What makes The Millennium Girl and the series so compelling is the cartography element of gameplay. Players will need to explore the numerous dungeon floors in the game and make their own maps using the 3DS’ bottom screen using the stylus and the provided icons given to them. How complete or incomplete a floor’s map is, is entirely determined by the player. Diligent explorers can create a full map with all the various events and important areas while those trying to run from point to point will have a map that looks like it was scrawled quickly on a Taco Bell napkin by an epileptic. Much of the joy of Etrian Odyssey Untold is mapping out the game’s many dungeon floors.
Graphics and Sound
The presentation of The Millennium Girl is great. The art style for characters in the game and cutscenes have excellent detail and create a sense of personality for the various characters. The different Stratum of the Labyrinth and the Gladsheim have very specific motifs and themes that are exciting to explore and map. The first-person perspective for dungeon exploration works extremely well in the game mainly due to the necessity of players to draw their own maps. Often, first-person dungeon exploring is headache inducing, but it works extremely well in the game. The soundtrack is fantastic with some very well scored music. There is great change to music as players slowly explore the various floors in the game.

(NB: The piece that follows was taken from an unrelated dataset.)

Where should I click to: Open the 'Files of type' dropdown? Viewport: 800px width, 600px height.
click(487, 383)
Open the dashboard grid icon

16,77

Etrian Odyssey Untold: The Millennium Girl is a solid game featuring an intriguing yet loosely-crafted story that never detracts from the compelling and rewarding gameplay. The story has an intriguing plot with mysteries that echo similar ideas from the story of Atlus’ Shin Megami Tensei IV. Gameplay is the main draw of the game. The Millennium Girl’s gameplay offers smart turn-based combat and emphasizes deep exploration to create player-generated maps.
Atlus packed The Millennium Girl with two modes, offering both the traditional Etrian Odyssey experience and a new story-based approach to the game. For anyone looking for a way to jump into the Etrian series, Etrian Odyssey Untold: The Millennium Girl is a perfect starting point.